Opinión

Mejor llama a la poli

CUANDO YO era pequeña, allá por el paleolítico superior, algunos padres insensatos solían utilizar la mención de las fuerzas del orden para controlar mejor a sus hijos desobedientes: “Si no te comes las espinacas, llamo a un guardia ¿eh?”. “Como te sigas portando mal te va a llevar la policía”. A consecuencia de esto, los niños de mi generación crecimos desarrollando alguna que otra patología de miedo cerril a la autoridad de uniforme, lo cual era un peligro: si un niño se perdía en el parque, prefería acoquinarse en un rincón envuelto en lágrimas antes que acercarse al guardia de la porra. Por suerte, en las nuevas generaciones eso está superado. Los niños de hoy no tienen ningún problema con la autoridad competente, y han aprendido a verla como un aliado al que recurrir si las cosas se ponen feas. A veces, obviamente, se extrema el asunto: la hija de ocho años de una amiga amenazó con acudir a la comisaría si su madre continuaba insistiendo en que hiciese las tareas escolares cuando lo que ella quería era ver la tele. Hace un par de días, una pequeña de dos años en Carolina del Norte llamó a la policía cuando fue incapaz de subirse los pantalones.
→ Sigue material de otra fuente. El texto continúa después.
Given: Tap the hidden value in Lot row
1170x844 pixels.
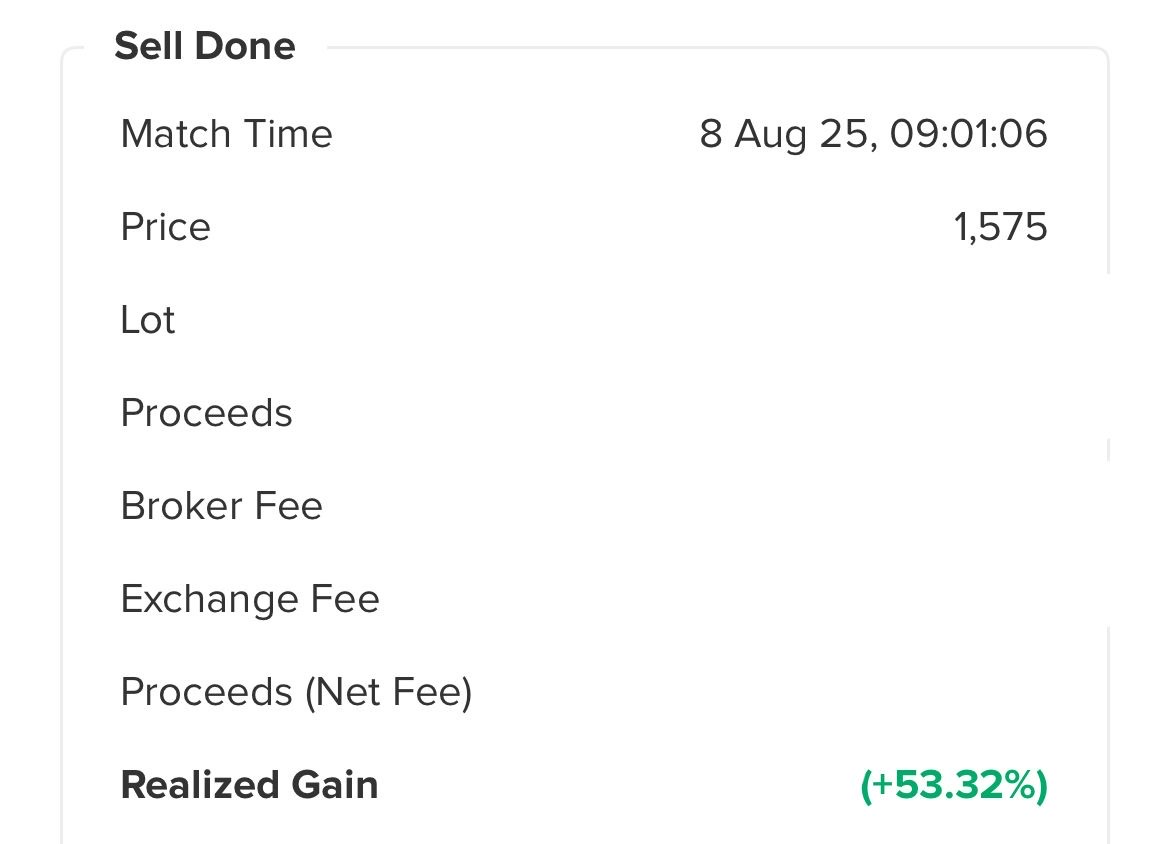Looking at the screenshot, I should [970, 320].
Los padres de la niña estaban en casa, pero a la cría debió parecerle mejor confesar su torpeza para vestirse a un miembro de las fuerzas de seguridad, así que cogió el teléfono y pidió auxilio. Al llegar a la casa, una agente se encontró a la cría en el porche, peleando entre lloriqueos con unos pantalones medio enredados en las piernas. Deshizo el entuerto, abrazó a la niña y felicitó a los padres, que supongo que alucinaron al ver un coche de policía aparcado delante del jardín. La anécdota ilustra la evidencia de que, con todos los fallos que tenemos, esté emergiendo una sociedad más sensata: una sociedad en la que los niños ven en los llamados agentes del orden un amigo y no una amenaza, una mano tendida y no un puño en alto, un lugar de refugio al que acudir cuando se desata la tormenta.